Making the cloud work: The federation connection

In my previous column (“Google Wave Could Crush the Competition,” Jan. 11), I raised some questions about how Google’s Web applications, principally Wave, fit with policies regarding ownership and custodianship of data. Of information stored in Wave’s piece of the Google cloud, I asked, “Will it commingle with nonfederal data? Is that OK?” Surprisingly enough, someone at Google took the time to write me a response. It’s not every day in academia that someone reaches out and answers your questions.

I was sent a pointer to the Google Wave Federation Architecture white paper, a straightforward, high-level concept piece on how Wave's server-to-server communications will work. The company realizes that most organizations will not want to simply toss their information on Google’s server or one maintained by a random service provider. That is especially true of the federal government. Agencies operate under the provisions of the Office of Management and Budget’s Circular A-130, which contains guidance about data custodianship. With Wave, Google understands that some folks — for instance, the federal government — might want their own Google boxes, appliances or services that live someplace other than Google’s data centers.

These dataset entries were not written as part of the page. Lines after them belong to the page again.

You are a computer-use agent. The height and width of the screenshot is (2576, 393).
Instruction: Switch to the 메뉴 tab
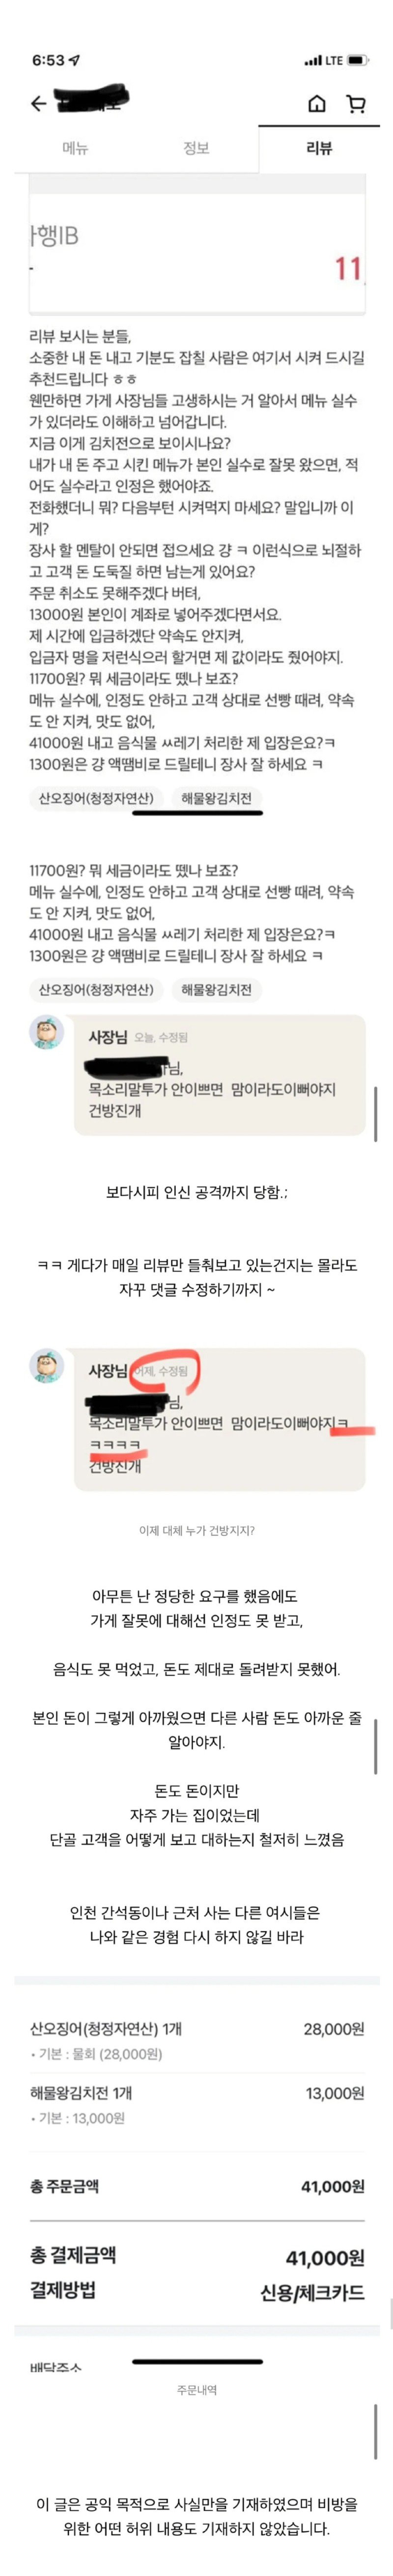pyautogui.click(x=75, y=148)
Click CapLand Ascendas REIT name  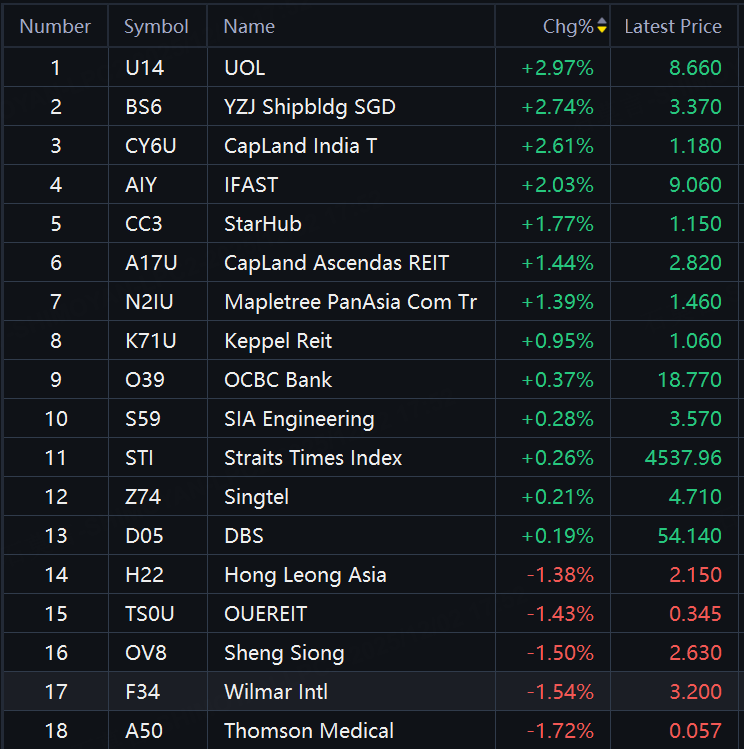click(337, 263)

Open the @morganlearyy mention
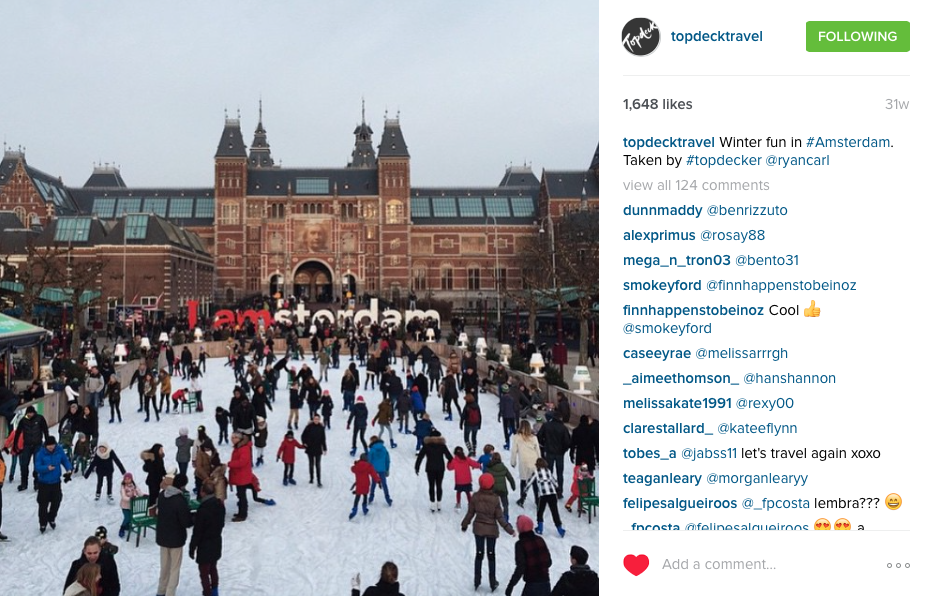point(757,478)

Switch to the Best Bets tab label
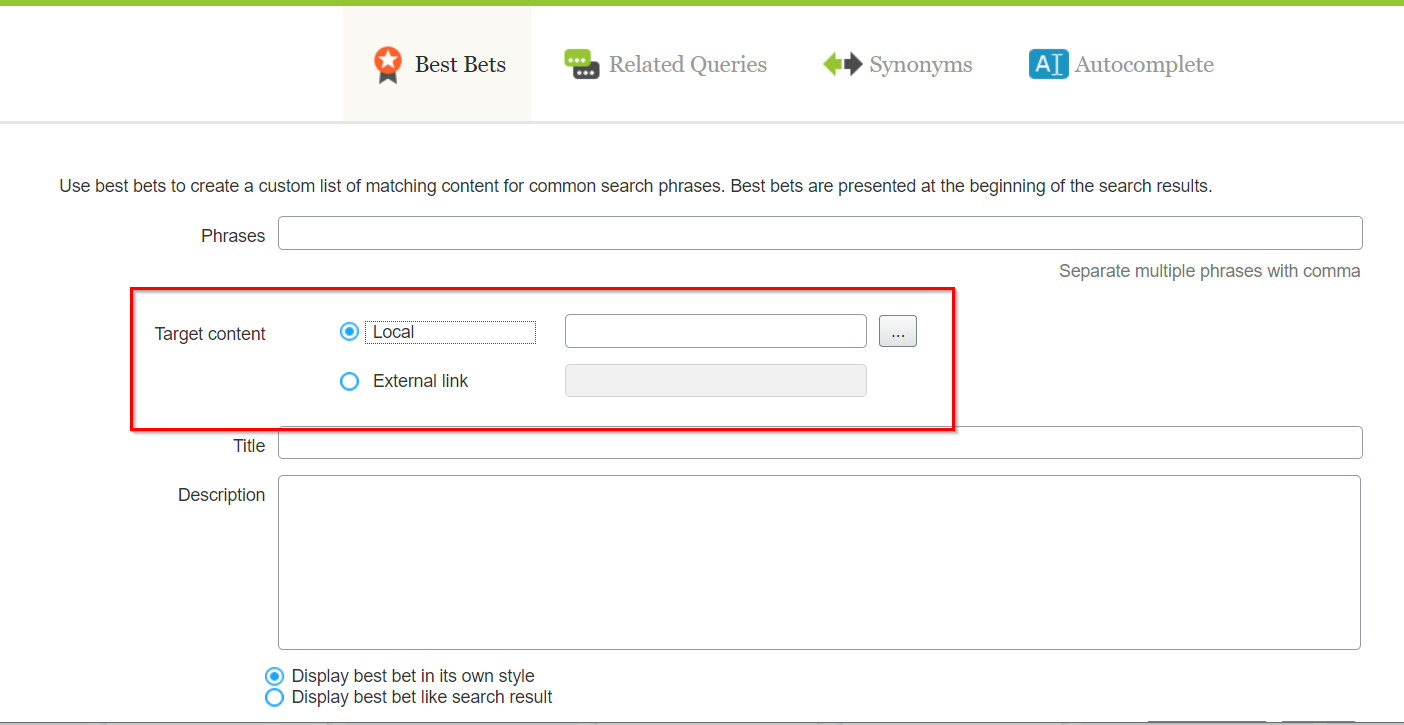(x=460, y=65)
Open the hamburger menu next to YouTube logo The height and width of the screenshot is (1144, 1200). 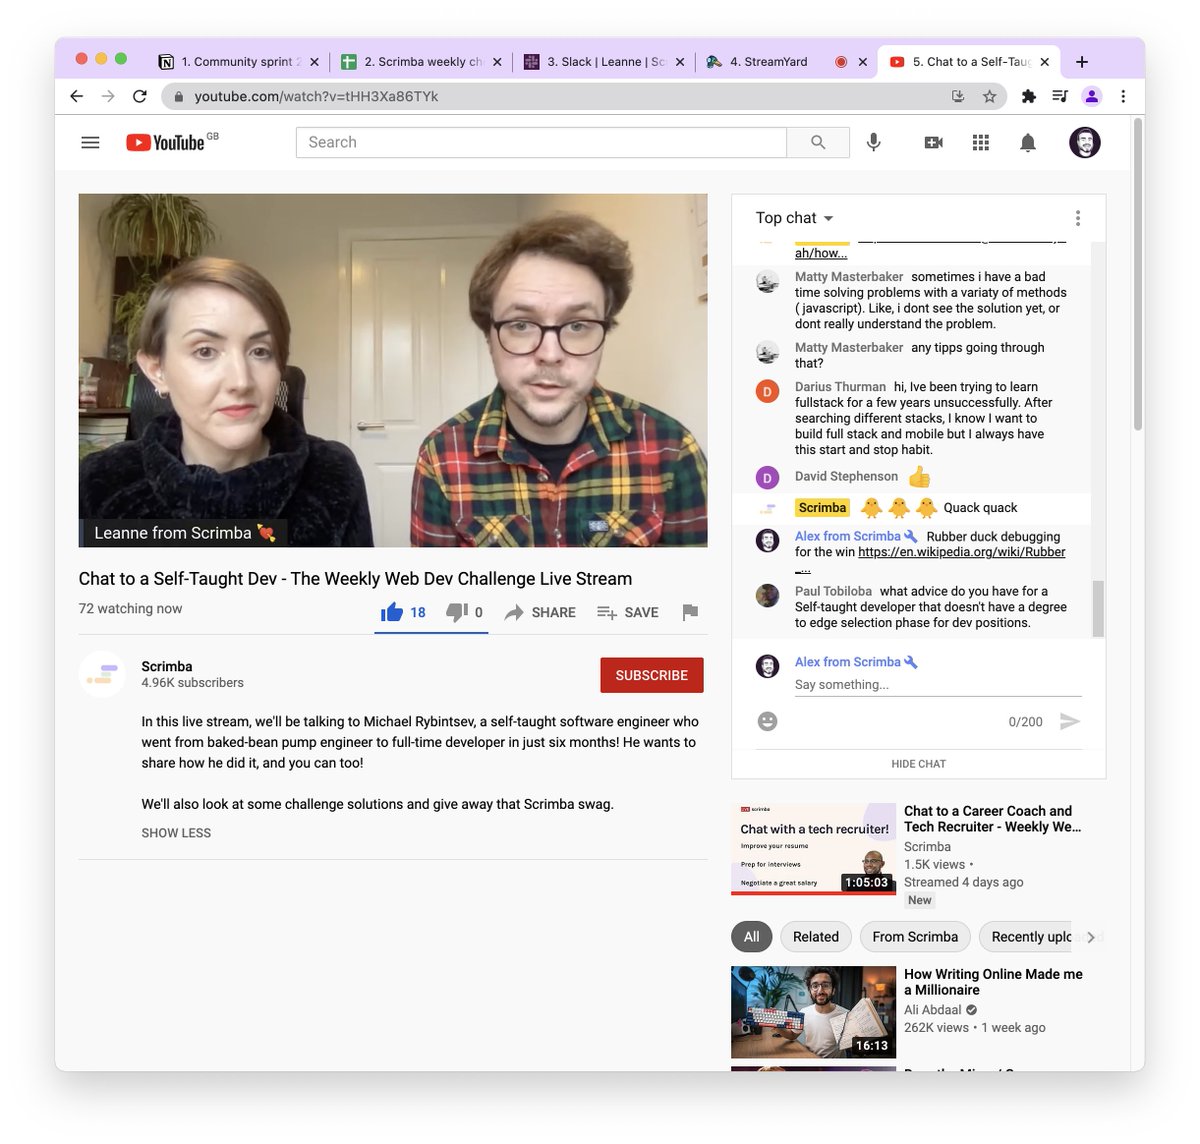click(90, 142)

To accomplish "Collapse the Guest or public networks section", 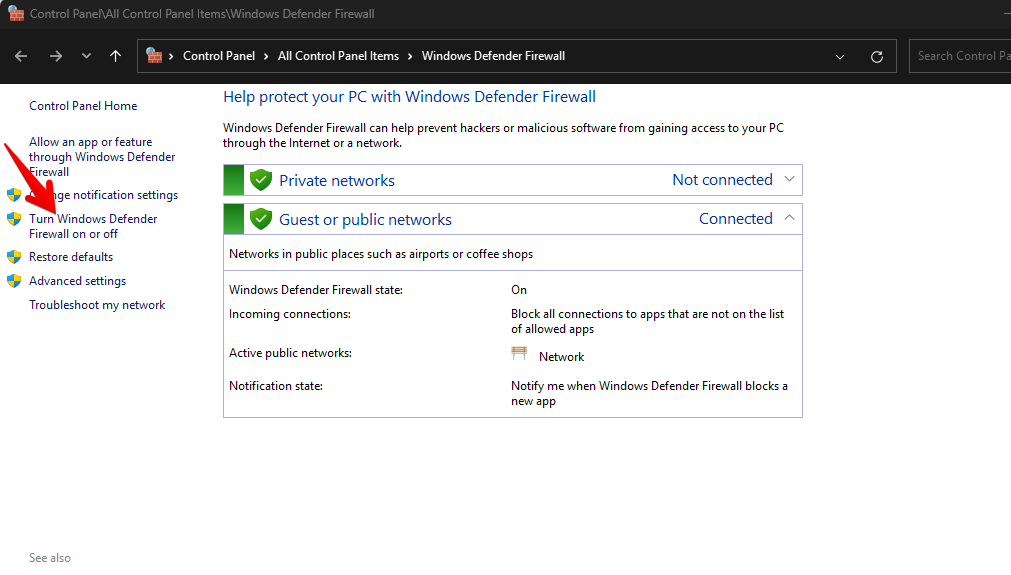I will click(x=789, y=218).
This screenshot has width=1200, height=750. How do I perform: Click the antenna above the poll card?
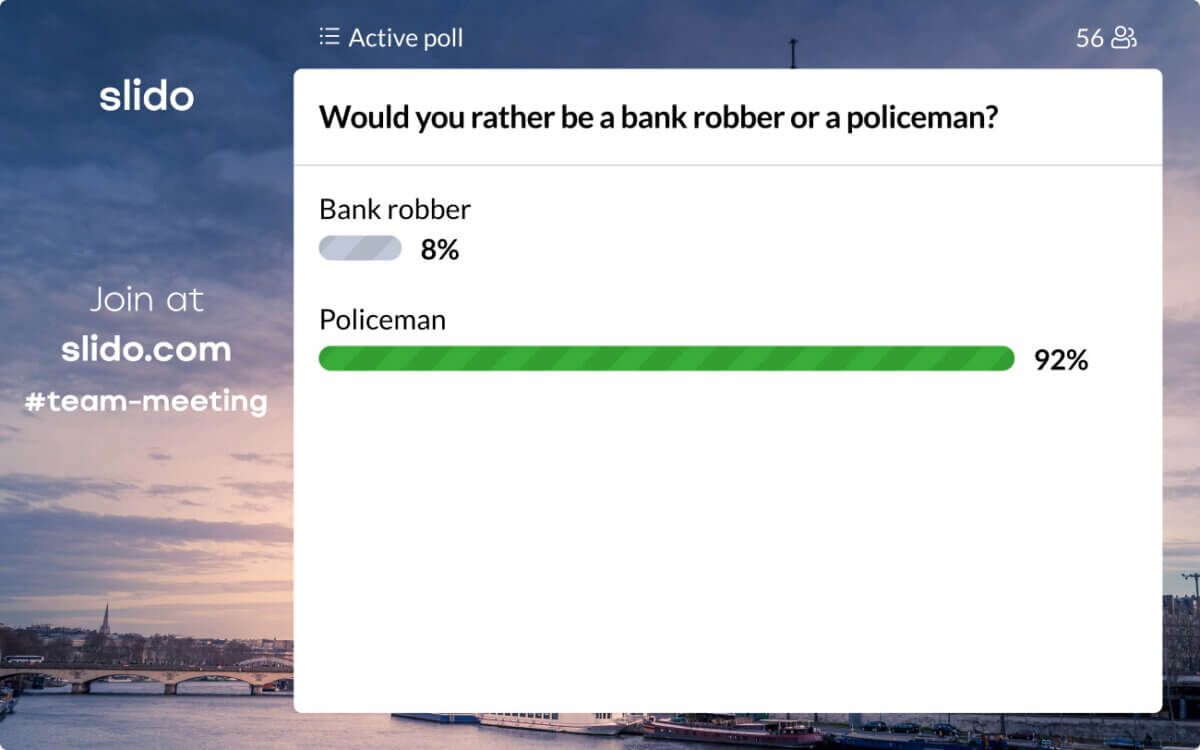(793, 53)
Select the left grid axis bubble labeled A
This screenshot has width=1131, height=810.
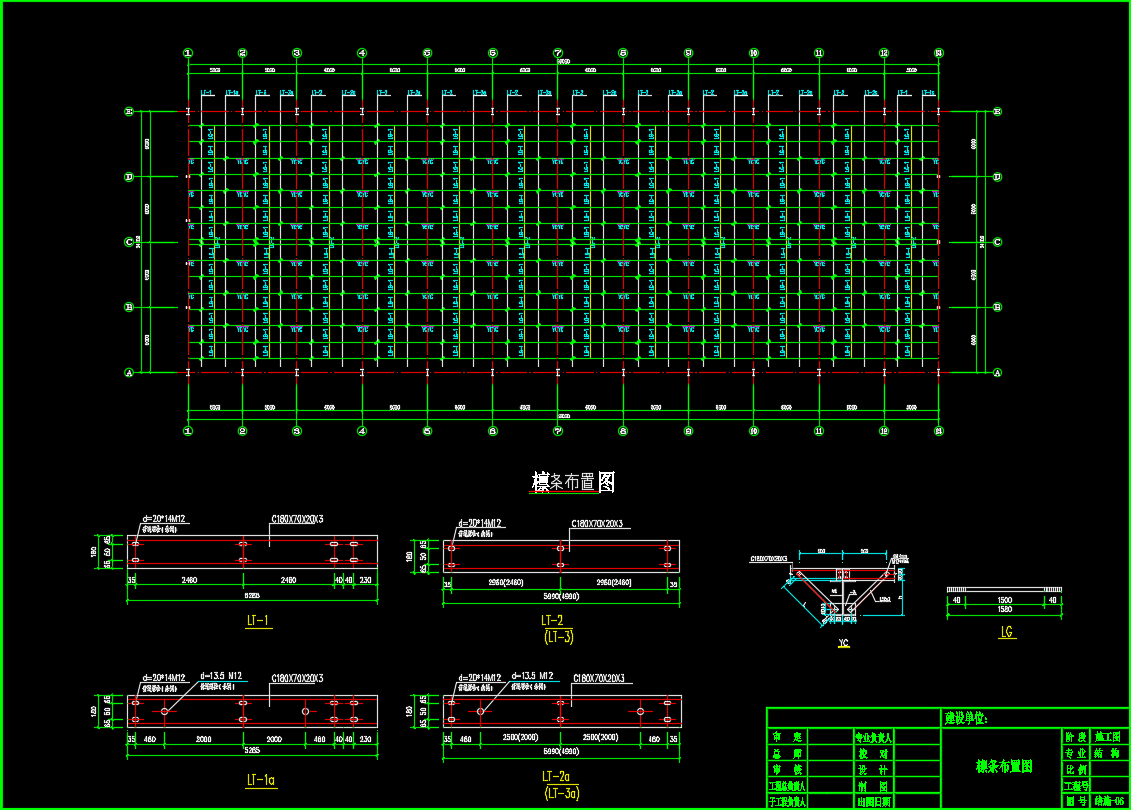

Making Wave or any other mega-sharing browser-based application work for government or most other large organizations essentially boils down to the issue of trust. People inside and outside government might want to work together and share information, but they have to trust one another to do it. Technologists and policy-makers view trust differently. Google’s white paper has the right technical pieces to make a computer engineer or information systems director happy. Wave’s network protocol is largely borrowed from the Extensible Messaging and Presence Protocol, a set of Extensible Markup Language technologies used by Apple iChat and Jabber. Transport Layer Security handles authentication and encryption of connections. Those and other well-understood protocols allow Google’s engineers to say they have thought about a federated model for the control of information.

But what does that mean in practice? Let’s dig out information security’s favorite cardboard cutouts. Alice and Bob, who work at different organizations, can create waves, with the component wavelets each of them produces sitting on their server and replicated to others. Wave has a good idea of what Alice or Bob wrote or added and where each resides by assigning lots of unique ID numbers and tying them to Alice's or Bob’s Wave server. The behind-the-scenes server-to-server connection allows them to communicate while keeping out that ever-malicious Eve, who’s had a bad rep since the days in the Garden.

Government approaches the issue of trust a bit differently. It’s also thinking about federation — the problem of how trustworthy folks can share information and work together. But instead of thinking in terms of computer code, it’s more about that other code, the legal stuff. The good news is that people in the U.S. government are thinking about it. The bad news is that it’s complicated. More on that in next month’s installment.